**Assignment 1**
Answer these from the surrogacy text:
(a) Which university did Erina graduate from?
(b) In what year was the Surrogacy Arrangements Act passed?
(c) Which celebrities are named as having chosen paid surrogacy?
**Assignment 2**
How would you render "The realities of surrogacy have drastically changed since then." from the surrogacy text in Spanish?

Document excerpt: Begin

Erina Semanaj (Guest Contributor)

Erina is a law graduate from the University of Surrey currently working in Japan. She has a particular interest in intellectual property and family law, and enjoys drawing and playing badminton in her spare time.

Little souls find their way to you, whether they're from your womb or someone else's.

Sheryl Crow

Thirty-four years have passed since the Surrogacy Arrangements Act 1985 (henceforth SAA) was implemented. The realities of surrogacy have drastically changed since then. Despite once being debated as exploitation and even prostitution, paid surrogacy has rapidly become socially accepted, with celebrities such as Tom Daley and Kim Kardashian opting for such a route into parenthood. The SAA has since transitioned from an Act birthed from the view that surrogacy was against public policy and only acceptable on altruistic grounds into one which accommodates the modern reality of social and scientific shifts.

Document excerpt: End
Data: Begin

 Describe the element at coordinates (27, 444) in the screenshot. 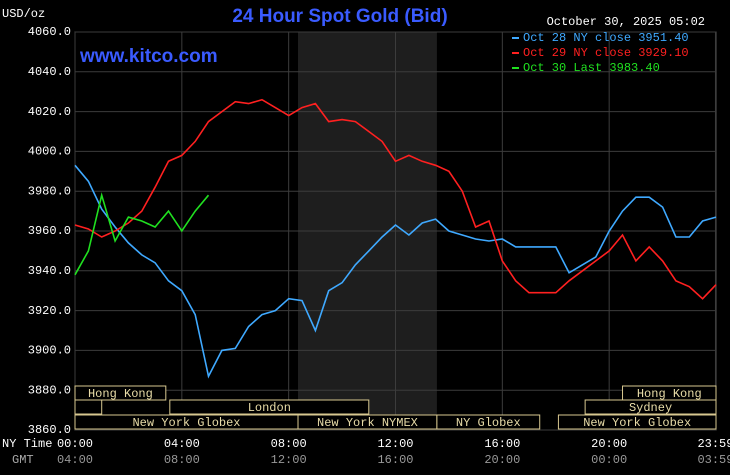

I see `x-axis-label: NY Time` at that location.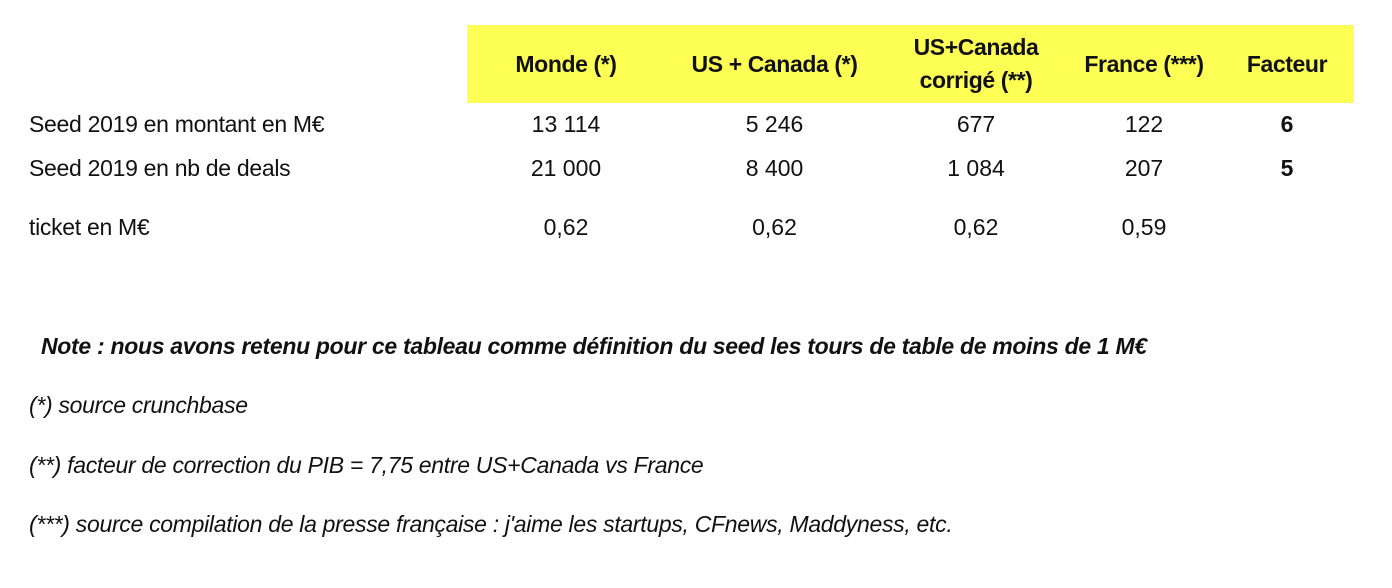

Data: End

**Task solution 1**
(a) The University of Surrey
(b) 1985
(c) Tom Daley and Kim Kardashian

**Task solution 2**
Las realidades de la gestación subrogada han cambiado drásticamente desde entonces.